Data for review
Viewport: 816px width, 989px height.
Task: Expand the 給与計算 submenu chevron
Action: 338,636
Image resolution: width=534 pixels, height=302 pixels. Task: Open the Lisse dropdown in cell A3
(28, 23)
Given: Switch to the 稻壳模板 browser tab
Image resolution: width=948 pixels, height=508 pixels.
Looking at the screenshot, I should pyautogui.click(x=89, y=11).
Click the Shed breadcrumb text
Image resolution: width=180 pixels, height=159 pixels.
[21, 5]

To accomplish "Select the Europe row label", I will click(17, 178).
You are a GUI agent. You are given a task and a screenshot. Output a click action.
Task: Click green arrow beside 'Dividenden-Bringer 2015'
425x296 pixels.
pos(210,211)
==
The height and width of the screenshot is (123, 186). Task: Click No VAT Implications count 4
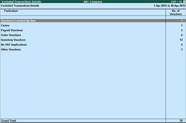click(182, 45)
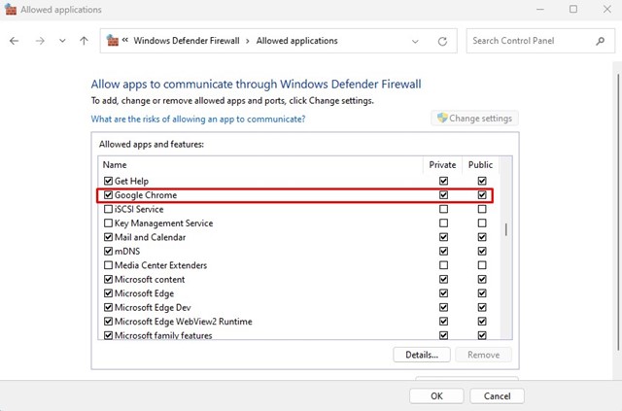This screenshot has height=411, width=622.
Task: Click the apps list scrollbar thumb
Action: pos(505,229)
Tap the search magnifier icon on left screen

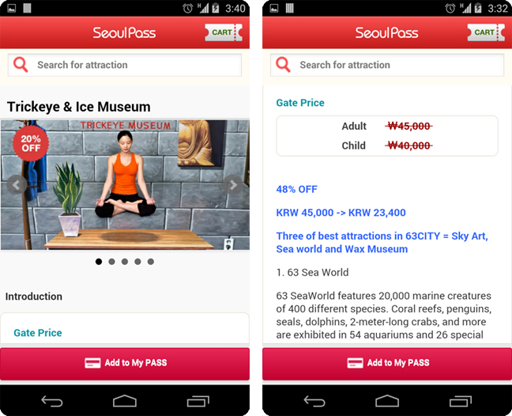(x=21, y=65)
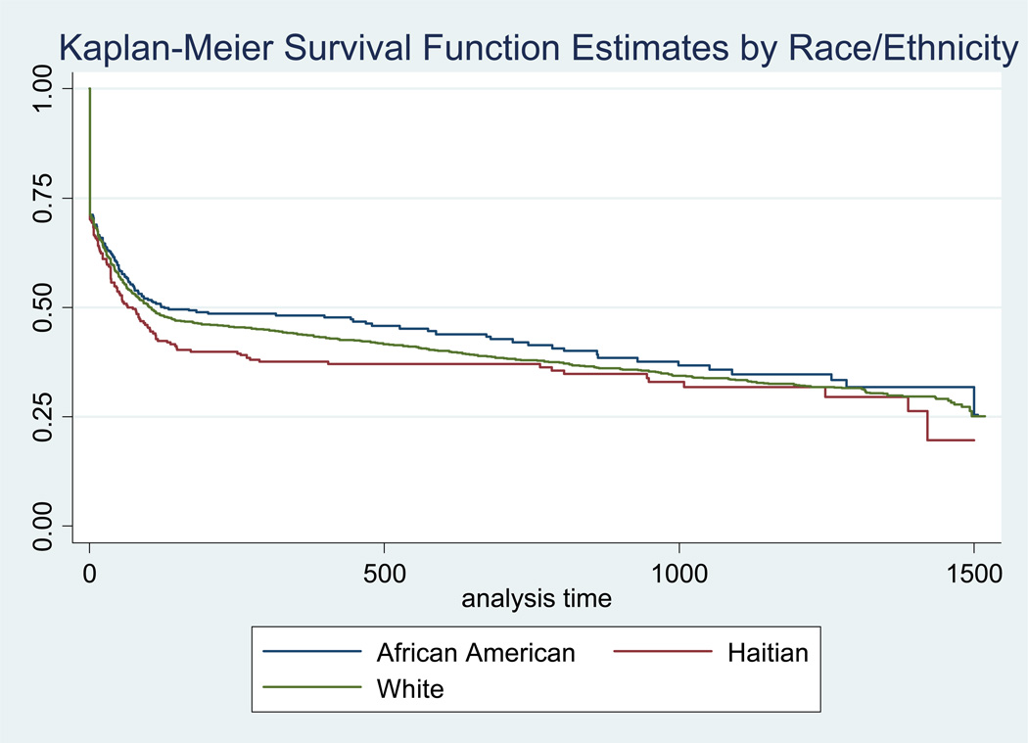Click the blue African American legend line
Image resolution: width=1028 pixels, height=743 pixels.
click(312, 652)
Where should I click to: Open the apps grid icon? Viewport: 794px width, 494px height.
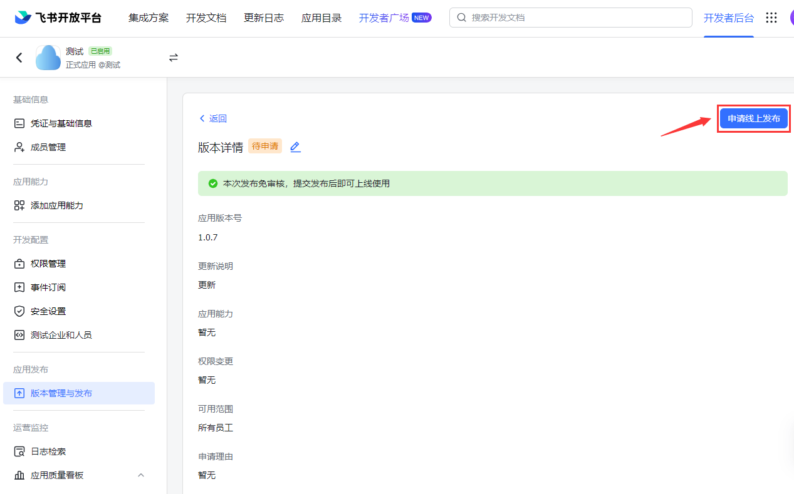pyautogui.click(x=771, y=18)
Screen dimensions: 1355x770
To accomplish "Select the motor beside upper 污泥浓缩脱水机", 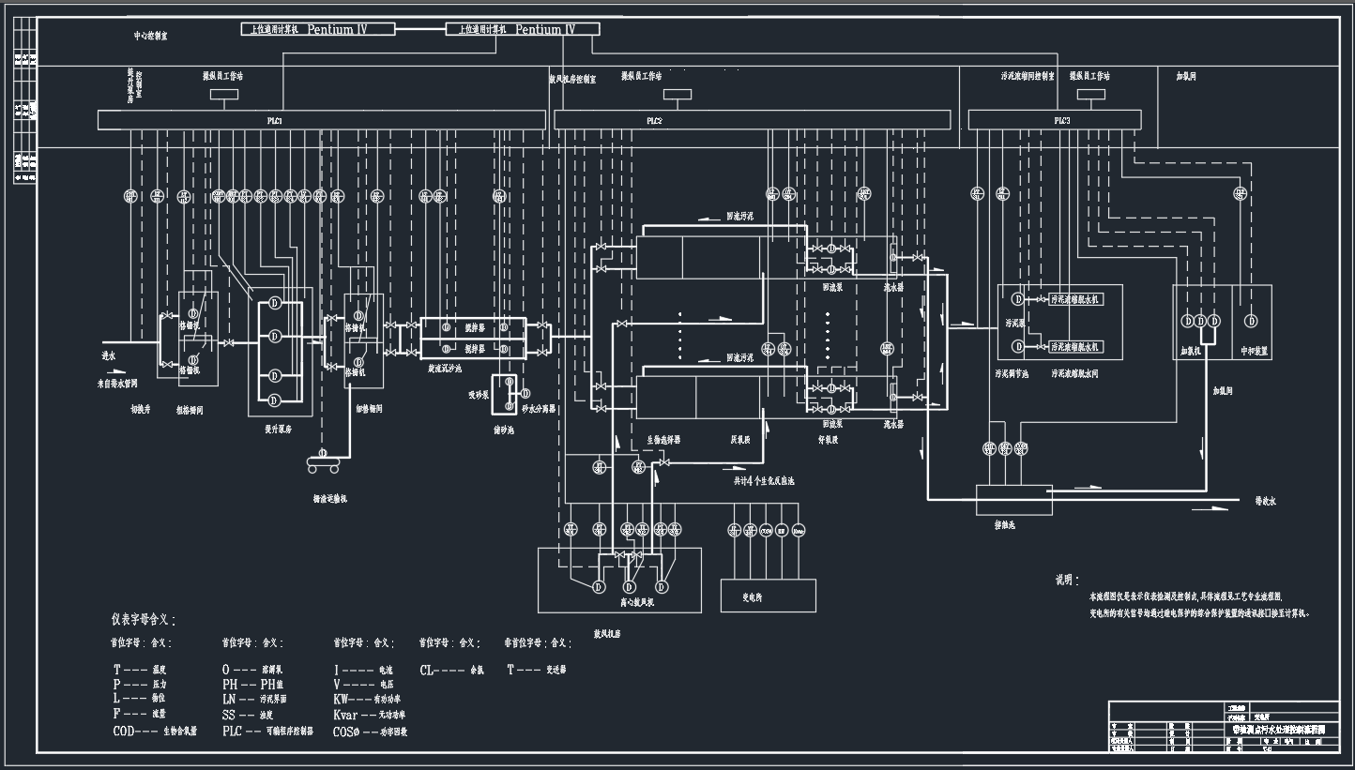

Problem
An exact copy of the lines above from the one with "Screen dimensions: 1355x770" up to and including the one with "the motor beside" is required; reproduce only those lines, omitting all pictures.

Answer box
Screen dimensions: 1355x770
To accomplish "Select the motor beside upper 污泥浓缩脱水机", 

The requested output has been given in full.